Aboriginal Quitline Enhancement Project - Qualitative Research Report
In 2011, The Aboriginal Health and Medical Research Council(AH&MRC) and the Cancer Institute NSW commissioned the Cultural and Indigenous Research Centre (CIRCA) to undertake research with Aboriginal smokers and health workers/practitioners from across NSW.
The research found that awareness of the Quitline is very high among smokers and health workers/practitioners, with many having a broad understanding of the type of service offered by the Quitline. Despite this high level of awareness, however, only one smoker in the group discussions had previously accessed the Quitline. There was also only limited awareness among the participants of others who had contacted the Quitline. Similarly, few health workers/practitioners had recommended the Quitline to clients, or knew of clients that had accessed Quitline.

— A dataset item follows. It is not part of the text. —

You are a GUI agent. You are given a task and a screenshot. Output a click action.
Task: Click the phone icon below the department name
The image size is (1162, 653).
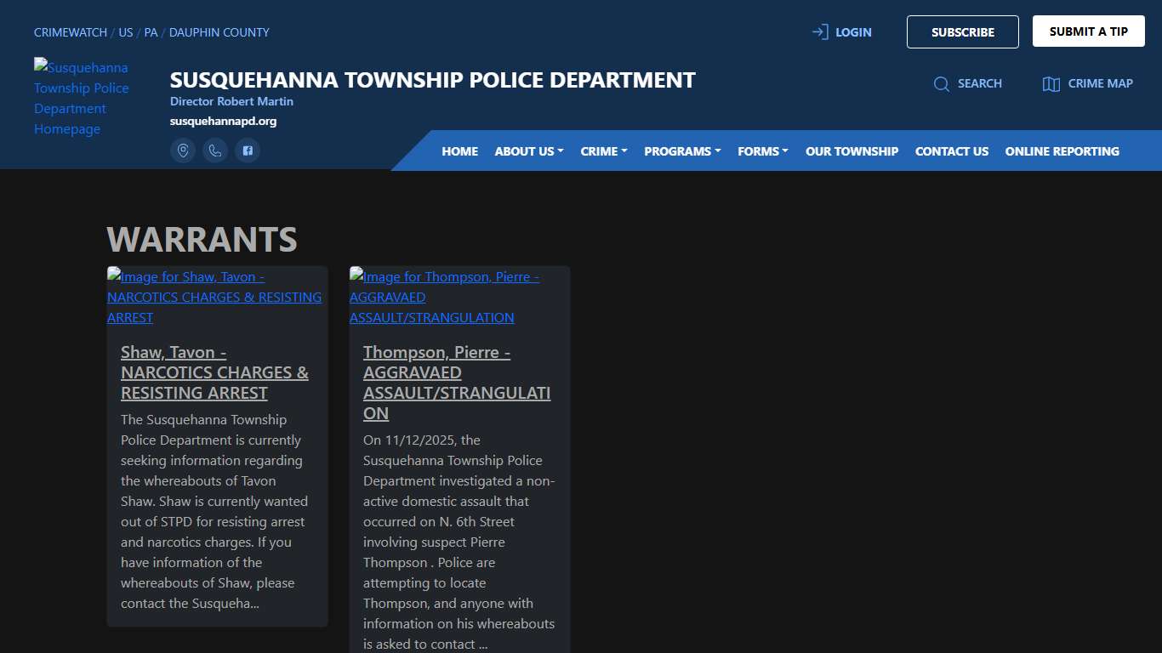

The research also provided information on the social context with regard to smoking, quitting experiences and quitting support preferences. Smoking is very closely associated with social situations, with family, friends and work colleagues. Most of the participants indicated that most people they know also smoke.
Stress was identified as a trigger for smoking with many participants indicating they felt that smoking helped to relieve stress and that stress was a key factor in previous unsuccessful quit attempts. There was considerable concern about the cost of smoking and many parents felt guilty about spending this money on cigarettes. Many noted that they have tried a variety of methods to quit.